What the ICE teams hadn’t figured out yet was that at least half of the shallow tunnels were meant to be found in order to absorb ICE’s scarce investigative resources, while the deeper tunnels continued sluicing major profits back to the syndicate. These latter tunnels were highly sophisticated cement structures, designed and built by a Chinese engineering firm specializing in military construction projects for the People’s Liberation Army. One even contained a small rail-car system.
The most important smuggling tunnel in the network was also linked to an underground meth lab, as well as to sleeping quarters and offices for Alejandro Castillo and his lieutenants. Pearce and his team had found it almost by accident. Ian had intercepted a U.S. Army Corps of Engineers geological survey recently conducted in the area that speculated about the existence of a new smuggling tunnel network. The report hadn’t made its way up the chain of command yet, let alone into the interagency data stream.
August Mann was in charge of this operation. He based his plan to take out the tunnel complex on a similar job he’d carried out in Ukraine last year before taking on the Dungeness project. He even flew in the same group of subcontractors he’d used to pull it off. Twenty-four hours earlier, his intel team had flown a miniature 3-D mapping camera drone through the underground maze that had generated a perfect image of the tunnel complex. Two hours ago, the same drone cameras had located and identified the tunnel occupants, all of whom carried weapons. That made all of them fair game.
August stationed an insertion team at the tunnel exit on the American side, and an insertion team at the tunnel entrance on the Mexican side. The American exit was located inside of a Castillo-owned tire warehouse; the Mexican entrance was located inside of a blue stucco Assemblies of God church, also owned by the Castillo organization. Both ends of the tunnel were lightly guarded by a few armed men stationed aboveground.
When the six tunnel occupants had bedded down for the night, August signaled both teams to take out the tunnel guards. August didn’t want the robots to have all of the fun. He let his human team members drop the tunnel guards with suppressed rifle fire.
After cutting all of the power down in the hole, each insertion team lowered two Talon SWORDS tracked robots into their respective entrances. The large suitcase-portable tracked vehicles were loaded out with similar packages. In addition to video optics, two of the tracks were mounted with 6mm grenade launchers and 5.56mm semiauto rifles; the other two tracks were outfitted with breaching devices and smoke delivery systems.

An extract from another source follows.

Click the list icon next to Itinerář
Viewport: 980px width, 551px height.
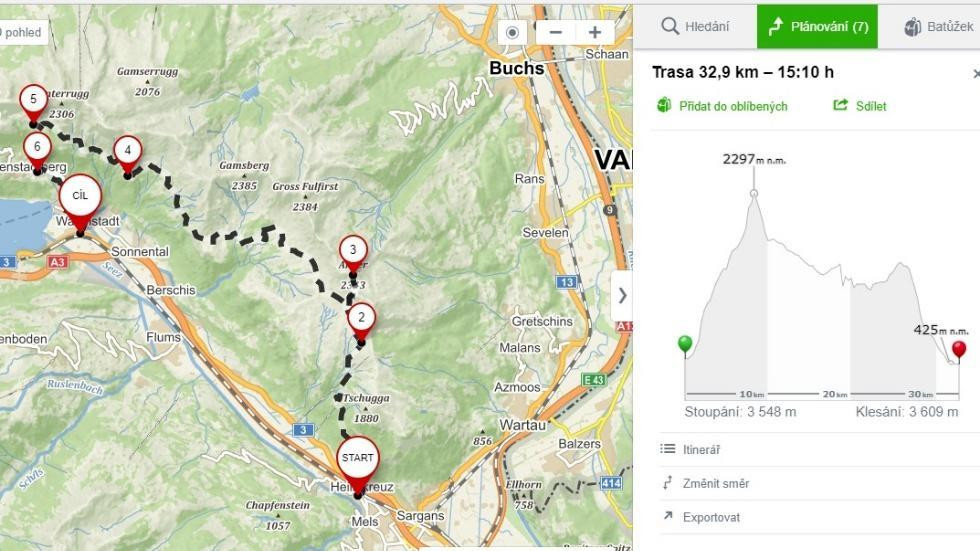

One of both types of drone was dropped in each entrance, along with signal relay boosters to ensure continuous video feeds and radio-control operation of the Talons from the surface.
August watched the green, ghostly night-vision images of the chaos wrought by the robots with scientific detachment. Groggy, blinded in the dark, and choking on smoke, the defenders shot wildly at the mechanical sounds they heard in the lightless void, but within minutes, the first five targets had been gunned down or shredded with grenade fragments.
The lone survivor, Alejandro Castillo, had miraculously escaped into an office space and bolted the heavy wooden door. It took August another ten minutes to breach it. The Talon SWORDS had been used extensively in bomb disposal and bunker-breaching missions during the Iraq and Afghanistan conflicts. A simple wooden door was no match. The SWORDS blew off its hinges, revealing Alejandro cowering in the dark. Thirty rounds of steel-jacketed ammo broke his torso open like a crab hammer.
“
They left behind a timed demolition charge that collapsed the entire tunnel structure minutes after they egressed. Forty-five minutes after the operation had begun, August, his men, and his robots were all safely back on American territory.
23
Tijuana, Mexico
A black Cadillac Escalade rocketed down the parking garage ramp, skid plates throwing sparks as it banged over a speed bump.
“There!” Julio Castillo screamed as he pointed at the exit turn.
The driver threw himself into the sharp left-hand turn, slamming his chest against the shoulder belt with the centrifugal pull. The big SUV tires shrieked on the slick concrete floors of the empty parking garage, still under construction.